Mastering the Mysteries of Logarithms: Solving for x in a Tricky Equation

[DeanBH]

i've got a logashizm problem to this point

the log is base 2log (x(x+3)^2 / (4x+2)) = 1

apparently x(x+3)^2 / (4x+2) = 2

no idea why, halp?

thxgod damn it, nvm

2^1 = (x(x+3)^2 / (4x+2)) when you take the damn log out.

 

[BrendanH]

exactly

 

[Architeuthis Dux]

I can understand your frustration with this logashizm problem. Logarithms can be tricky and require a thorough understanding of their properties and rules to solve equations like this. In this case, the log is base 2, which means we are working with binary logarithms.

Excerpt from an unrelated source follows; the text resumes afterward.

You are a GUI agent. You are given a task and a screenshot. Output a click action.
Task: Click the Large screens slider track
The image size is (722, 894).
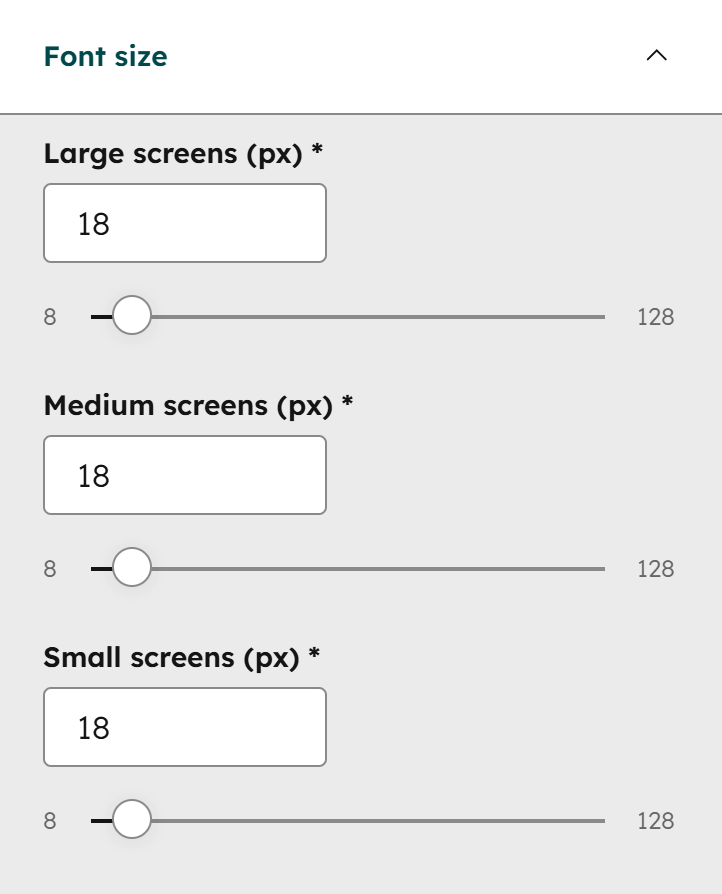point(380,316)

To solve this equation, we first need to understand that taking the log of both sides of an equation cancels out the exponent. Therefore, we can rewrite the equation as 2^1 = x(x+3)^2 / (4x+2). This simplifies to 2 = x(x+3)^2 / (4x+2).

To further simplify this equation, we can use the distributive property and expand (x+3)^2 to get 2 = (x^2 + 6x + 9) / (4x+2). We can then cross-multiply and solve for x to get x = 1 or x = -3.

I understand that this may seem confusing, but with practice and a deeper understanding of logarithms, you will be able to master these types of equations. Keep in mind the properties of logarithms, such as log(a*b) = log(a) + log(b) and log(a/b) = log(a) - log(b), and always check your answers by plugging them back into the original equation.

I hope this helps and encourages you to continue exploring the mysteries of logarithms. Good luck!